EXERCISE DESCRIPTION:
Copy, word for word, each line of the data below from the first through the line containing "EN (255, 17)", and stop there.

Segment Start: MATERIAL TO PROCESS

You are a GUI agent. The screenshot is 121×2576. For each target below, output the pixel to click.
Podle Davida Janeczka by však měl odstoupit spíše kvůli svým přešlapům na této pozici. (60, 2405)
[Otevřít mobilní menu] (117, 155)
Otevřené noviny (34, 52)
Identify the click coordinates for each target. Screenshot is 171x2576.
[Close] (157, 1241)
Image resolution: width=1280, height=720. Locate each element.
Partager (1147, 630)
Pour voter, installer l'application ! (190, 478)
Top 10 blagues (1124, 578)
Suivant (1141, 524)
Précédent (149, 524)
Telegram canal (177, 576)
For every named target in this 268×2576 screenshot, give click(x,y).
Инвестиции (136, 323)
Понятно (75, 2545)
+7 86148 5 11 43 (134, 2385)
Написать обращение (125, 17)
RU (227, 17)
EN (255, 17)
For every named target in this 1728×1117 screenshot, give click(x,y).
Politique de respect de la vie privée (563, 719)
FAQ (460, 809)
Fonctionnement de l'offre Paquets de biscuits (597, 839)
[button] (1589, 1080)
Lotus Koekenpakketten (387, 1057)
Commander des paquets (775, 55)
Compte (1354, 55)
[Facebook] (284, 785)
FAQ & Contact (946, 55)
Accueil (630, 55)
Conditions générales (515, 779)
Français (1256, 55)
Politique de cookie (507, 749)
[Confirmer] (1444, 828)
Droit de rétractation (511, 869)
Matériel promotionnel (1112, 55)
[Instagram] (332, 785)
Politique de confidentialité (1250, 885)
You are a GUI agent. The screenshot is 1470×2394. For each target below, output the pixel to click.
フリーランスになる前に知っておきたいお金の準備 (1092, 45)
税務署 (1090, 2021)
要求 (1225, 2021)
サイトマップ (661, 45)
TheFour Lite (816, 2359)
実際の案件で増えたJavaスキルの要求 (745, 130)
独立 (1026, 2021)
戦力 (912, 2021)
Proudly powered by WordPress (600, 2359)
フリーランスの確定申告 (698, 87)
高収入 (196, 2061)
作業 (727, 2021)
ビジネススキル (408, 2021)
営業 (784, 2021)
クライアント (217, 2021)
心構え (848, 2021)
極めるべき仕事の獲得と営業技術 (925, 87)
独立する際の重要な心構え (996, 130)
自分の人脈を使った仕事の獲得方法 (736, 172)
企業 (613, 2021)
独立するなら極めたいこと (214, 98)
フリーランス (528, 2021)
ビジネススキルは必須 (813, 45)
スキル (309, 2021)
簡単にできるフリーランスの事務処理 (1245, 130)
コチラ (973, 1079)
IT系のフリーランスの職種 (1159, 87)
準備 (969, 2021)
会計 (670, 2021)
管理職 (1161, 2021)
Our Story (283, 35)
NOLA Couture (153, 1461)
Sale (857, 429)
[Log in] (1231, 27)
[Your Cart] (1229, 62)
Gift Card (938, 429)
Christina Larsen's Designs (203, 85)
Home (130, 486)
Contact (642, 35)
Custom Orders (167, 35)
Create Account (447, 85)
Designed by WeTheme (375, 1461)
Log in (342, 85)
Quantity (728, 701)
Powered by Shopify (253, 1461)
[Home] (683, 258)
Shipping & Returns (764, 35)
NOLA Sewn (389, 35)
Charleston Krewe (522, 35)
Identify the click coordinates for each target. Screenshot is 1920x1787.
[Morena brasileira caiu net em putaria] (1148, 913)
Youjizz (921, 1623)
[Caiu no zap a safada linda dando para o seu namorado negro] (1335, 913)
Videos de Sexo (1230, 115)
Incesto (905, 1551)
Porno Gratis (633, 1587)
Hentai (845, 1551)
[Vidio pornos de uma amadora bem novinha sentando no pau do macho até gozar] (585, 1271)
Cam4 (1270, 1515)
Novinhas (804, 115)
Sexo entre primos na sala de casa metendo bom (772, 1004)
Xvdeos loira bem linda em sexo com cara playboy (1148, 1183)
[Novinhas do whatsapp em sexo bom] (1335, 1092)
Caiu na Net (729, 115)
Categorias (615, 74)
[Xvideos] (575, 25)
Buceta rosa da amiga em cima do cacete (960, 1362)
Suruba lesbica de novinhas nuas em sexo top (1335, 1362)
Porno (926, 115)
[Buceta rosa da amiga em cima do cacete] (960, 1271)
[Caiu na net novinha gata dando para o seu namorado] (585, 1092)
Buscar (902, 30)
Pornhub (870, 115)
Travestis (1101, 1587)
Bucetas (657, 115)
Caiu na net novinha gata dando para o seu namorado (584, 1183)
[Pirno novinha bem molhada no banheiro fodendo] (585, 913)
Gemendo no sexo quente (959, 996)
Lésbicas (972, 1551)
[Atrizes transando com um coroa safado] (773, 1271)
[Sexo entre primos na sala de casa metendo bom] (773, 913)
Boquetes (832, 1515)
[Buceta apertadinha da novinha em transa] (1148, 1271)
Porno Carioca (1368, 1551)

Segment End: MATERIAL TO PROCESS

RESULT BELOW:
You are a GUI agent. The screenshot is 121×2576. For each target below, output the pixel to click.
Podle Davida Janeczka by však měl odstoupit spíše kvůli svým přešlapům na této pozici. (60, 2405)
[Otevřít mobilní menu] (117, 155)
Otevřené noviny (34, 52)
Identify the click coordinates for each target. Screenshot is 171x2576.
[Close] (157, 1241)
Image resolution: width=1280, height=720. Locate each element.
Partager (1147, 630)
Pour voter, installer l'application ! (190, 478)
Top 10 blagues (1124, 578)
Suivant (1141, 524)
Précédent (149, 524)
Telegram canal (177, 576)
For every named target in this 268×2576 screenshot, give click(x,y).
Инвестиции (136, 323)
Понятно (75, 2545)
+7 86148 5 11 43 (134, 2385)
Написать обращение (125, 17)
RU (227, 17)
EN (255, 17)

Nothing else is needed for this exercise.